Benjamin Callahan, Ph.D.

Benjamin Callahan, Ph.D.

North Carolina State University

Dr. Benjamin Callahan received a B.S. in physics and math from Iowa State University and began to work on problems in quantitative biology, while obtaining a Ph.D. in physics from the University of California, Santa Barbara. After graduation, Callahan trained as postdoc at Stanford University, first in the applied physics department then in the statistics department. It was during his time in Dr. Susan Holmes laboratory that Callahan began focusing on the microbiome field, with a focus on computational and quantitative analyses of microbiome data. 
 
Callahan joined the faculty of North Carolina State University in Jan. 2017 as a Chancellor’s Faculty Excellence Program cluster hire in microbiomes and complex microbial communities. Callahan’s research program at N.C. State focuses on microbomes and the high-throughput methods used to characterize them, in particular marker-gene and metagenomic sequencing. He develops new statistical and bioinformatic methods to better characterize microbial communities from high-throughput biological data. Callahan uses those methods to study important problems, such as the relationship between the maternal microbiome and preterm birth and the barriers to reproducibility and interoperability between microbiome measurements made in different laboratories. Callahan and his group also develop and support software used by the wider microbiome research community in a wide variety of applications.

**Activities:**
(1) In the Callahan biography, rewrite everything from "Callahan joined the" down to "variety of applications.", changing "software" to "tools".
(2) According to the Callahan biography, which university granted Callahan his Ph.D. in physics?
(3) List every university named in the Callahan biography.

**Data extracts:**
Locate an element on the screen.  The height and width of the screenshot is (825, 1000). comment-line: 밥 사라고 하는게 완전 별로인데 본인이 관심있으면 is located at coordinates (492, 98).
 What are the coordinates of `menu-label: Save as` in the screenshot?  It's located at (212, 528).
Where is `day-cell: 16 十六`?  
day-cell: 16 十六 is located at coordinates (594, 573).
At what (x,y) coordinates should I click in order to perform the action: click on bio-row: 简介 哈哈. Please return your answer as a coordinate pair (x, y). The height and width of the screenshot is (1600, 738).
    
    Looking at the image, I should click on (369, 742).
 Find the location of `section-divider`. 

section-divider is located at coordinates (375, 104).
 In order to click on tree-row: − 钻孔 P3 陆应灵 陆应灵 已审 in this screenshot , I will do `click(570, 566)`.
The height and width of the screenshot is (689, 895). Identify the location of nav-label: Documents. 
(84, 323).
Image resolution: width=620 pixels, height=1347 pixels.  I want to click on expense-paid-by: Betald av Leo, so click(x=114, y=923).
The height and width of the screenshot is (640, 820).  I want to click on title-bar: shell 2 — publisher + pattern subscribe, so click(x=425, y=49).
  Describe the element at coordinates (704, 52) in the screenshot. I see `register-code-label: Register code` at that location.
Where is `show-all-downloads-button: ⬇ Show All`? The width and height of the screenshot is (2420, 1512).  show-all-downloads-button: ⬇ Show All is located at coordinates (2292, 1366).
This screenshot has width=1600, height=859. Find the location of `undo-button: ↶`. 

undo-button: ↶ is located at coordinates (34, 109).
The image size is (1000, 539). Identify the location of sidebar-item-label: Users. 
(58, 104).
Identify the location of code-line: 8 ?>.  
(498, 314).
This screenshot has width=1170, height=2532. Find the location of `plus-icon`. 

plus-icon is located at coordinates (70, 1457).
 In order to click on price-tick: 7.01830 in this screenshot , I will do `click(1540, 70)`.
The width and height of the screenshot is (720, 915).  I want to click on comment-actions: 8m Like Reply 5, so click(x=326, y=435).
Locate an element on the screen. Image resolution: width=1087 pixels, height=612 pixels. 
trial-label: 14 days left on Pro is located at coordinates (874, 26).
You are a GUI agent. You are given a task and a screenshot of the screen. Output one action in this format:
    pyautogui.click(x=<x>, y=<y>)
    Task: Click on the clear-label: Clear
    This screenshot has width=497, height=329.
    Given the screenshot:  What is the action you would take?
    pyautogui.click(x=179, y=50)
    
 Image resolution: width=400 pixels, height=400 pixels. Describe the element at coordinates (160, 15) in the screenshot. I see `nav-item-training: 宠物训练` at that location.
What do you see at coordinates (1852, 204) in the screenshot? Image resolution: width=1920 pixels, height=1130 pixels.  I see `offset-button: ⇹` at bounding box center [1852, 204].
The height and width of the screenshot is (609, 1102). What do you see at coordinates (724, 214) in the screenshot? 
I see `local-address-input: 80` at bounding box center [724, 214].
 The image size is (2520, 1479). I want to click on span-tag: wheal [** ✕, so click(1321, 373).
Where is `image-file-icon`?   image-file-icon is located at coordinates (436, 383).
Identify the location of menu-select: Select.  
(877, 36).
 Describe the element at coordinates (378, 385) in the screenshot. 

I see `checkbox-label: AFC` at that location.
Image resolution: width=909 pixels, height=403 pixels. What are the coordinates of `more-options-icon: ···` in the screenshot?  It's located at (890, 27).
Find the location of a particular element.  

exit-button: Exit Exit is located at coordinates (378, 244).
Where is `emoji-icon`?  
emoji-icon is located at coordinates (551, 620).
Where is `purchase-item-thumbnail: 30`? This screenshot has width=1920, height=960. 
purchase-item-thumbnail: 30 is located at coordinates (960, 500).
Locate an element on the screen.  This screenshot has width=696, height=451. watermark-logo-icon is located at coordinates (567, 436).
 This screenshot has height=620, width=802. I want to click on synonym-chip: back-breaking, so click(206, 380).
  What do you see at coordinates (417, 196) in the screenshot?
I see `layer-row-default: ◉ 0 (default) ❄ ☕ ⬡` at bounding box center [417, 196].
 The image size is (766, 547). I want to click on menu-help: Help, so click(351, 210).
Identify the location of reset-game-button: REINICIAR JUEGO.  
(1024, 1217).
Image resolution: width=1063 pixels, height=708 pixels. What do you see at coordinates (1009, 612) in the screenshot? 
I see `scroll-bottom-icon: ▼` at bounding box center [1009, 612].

**Task solutions:**
(1)
Callahan joined the faculty of North Carolina State University in Jan. 2017 as a Chancellor’s Faculty Excellence Program cluster hire in microbiomes and complex microbial communities. Callahan’s research program at N.C. State focuses on microbomes and the high-throughput methods used to characterize them, in particular marker-gene and metagenomic sequencing. He develops new statistical and bioinformatic methods to better characterize microbial communities from high-throughput biological data. Callahan uses those methods to study important problems, such as the relationship between the maternal microbiome and preterm birth and the barriers to reproducibility and interoperability between microbiome measurements made in different laboratories. Callahan and his group also develop and support tools used by the wider microbiome research community in a wide variety of applications.

(2) The University of California, Santa Barbara

(3)
- North Carolina State University
- Iowa State University
- University of California, Santa Barbara
- Stanford University